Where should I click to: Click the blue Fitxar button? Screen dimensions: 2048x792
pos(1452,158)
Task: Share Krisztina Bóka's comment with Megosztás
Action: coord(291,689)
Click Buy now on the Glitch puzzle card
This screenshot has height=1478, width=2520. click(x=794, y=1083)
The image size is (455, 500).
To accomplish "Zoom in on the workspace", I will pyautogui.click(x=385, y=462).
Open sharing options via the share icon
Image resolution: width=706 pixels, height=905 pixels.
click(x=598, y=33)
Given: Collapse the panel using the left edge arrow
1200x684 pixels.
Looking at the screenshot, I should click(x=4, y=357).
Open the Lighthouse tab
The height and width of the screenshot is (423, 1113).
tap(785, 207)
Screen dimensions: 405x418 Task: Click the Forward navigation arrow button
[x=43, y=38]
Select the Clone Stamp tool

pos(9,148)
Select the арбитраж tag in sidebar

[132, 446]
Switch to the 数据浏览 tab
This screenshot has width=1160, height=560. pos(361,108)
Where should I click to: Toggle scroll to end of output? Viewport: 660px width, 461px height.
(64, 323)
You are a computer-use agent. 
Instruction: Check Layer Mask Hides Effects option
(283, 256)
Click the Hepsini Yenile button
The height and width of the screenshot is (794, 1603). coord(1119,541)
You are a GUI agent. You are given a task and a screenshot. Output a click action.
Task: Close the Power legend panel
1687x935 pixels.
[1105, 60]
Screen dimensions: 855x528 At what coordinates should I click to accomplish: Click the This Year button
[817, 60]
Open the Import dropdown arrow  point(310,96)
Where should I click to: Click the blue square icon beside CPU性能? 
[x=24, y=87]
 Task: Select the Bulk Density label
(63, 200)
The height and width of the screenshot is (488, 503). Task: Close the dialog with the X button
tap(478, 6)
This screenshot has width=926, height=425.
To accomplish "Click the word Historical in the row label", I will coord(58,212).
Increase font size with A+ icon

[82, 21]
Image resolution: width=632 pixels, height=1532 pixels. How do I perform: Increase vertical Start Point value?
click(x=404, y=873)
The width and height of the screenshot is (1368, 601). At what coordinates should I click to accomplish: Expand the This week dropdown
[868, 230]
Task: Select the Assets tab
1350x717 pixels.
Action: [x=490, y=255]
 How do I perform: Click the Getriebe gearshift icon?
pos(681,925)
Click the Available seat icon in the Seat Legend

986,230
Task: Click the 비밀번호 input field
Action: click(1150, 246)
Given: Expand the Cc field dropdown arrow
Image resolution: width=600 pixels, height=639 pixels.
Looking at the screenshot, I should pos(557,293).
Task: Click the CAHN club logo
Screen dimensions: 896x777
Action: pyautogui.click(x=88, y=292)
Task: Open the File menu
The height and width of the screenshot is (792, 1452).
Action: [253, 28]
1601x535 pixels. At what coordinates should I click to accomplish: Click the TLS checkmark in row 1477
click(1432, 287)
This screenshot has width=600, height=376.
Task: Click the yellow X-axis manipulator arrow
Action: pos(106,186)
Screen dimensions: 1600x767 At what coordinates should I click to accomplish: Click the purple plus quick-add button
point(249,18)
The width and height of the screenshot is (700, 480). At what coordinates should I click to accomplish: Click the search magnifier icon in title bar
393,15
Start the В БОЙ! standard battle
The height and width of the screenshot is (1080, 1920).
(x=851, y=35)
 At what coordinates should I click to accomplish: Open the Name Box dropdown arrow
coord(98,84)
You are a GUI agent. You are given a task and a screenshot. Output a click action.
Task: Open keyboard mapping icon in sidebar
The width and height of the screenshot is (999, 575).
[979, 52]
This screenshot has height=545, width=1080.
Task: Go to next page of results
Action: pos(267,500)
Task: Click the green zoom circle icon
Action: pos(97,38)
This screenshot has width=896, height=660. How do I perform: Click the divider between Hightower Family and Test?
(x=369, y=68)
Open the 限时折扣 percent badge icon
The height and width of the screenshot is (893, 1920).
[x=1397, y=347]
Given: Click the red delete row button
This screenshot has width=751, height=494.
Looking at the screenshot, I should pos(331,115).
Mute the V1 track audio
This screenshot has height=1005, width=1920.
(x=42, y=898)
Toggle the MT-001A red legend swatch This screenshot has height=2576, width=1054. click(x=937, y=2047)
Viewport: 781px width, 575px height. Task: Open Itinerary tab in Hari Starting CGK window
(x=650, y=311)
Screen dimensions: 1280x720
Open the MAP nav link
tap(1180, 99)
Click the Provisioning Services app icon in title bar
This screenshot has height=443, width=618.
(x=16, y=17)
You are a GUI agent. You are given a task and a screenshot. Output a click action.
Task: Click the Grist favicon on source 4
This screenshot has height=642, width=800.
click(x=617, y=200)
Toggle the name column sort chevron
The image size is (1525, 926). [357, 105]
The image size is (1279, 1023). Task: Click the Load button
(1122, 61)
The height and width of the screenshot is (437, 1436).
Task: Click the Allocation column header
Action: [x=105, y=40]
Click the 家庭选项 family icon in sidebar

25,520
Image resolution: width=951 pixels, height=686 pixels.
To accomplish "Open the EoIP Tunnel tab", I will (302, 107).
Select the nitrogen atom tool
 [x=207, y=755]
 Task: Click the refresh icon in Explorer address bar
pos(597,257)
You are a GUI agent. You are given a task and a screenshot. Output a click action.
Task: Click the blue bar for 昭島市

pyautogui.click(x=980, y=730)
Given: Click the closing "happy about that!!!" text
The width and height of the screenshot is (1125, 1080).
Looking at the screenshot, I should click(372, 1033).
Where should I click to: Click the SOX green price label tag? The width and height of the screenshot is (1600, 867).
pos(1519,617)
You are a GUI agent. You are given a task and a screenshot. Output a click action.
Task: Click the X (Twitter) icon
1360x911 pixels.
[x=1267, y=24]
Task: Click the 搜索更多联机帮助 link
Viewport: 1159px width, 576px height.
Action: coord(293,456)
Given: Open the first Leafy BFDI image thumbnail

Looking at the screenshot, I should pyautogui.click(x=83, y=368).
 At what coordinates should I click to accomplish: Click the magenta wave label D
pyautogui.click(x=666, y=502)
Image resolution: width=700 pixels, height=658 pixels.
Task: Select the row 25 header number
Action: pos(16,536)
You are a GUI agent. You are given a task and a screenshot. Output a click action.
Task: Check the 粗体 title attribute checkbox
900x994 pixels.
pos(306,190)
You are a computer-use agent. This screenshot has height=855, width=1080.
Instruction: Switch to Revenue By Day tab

:: AIM OF THE TASK ::
Copy every line from the records above that contains the word "panel".

:: RESPONSE AREA ::
Given: Collapse the panel using the left edge arrow
Task: Close the Power legend panel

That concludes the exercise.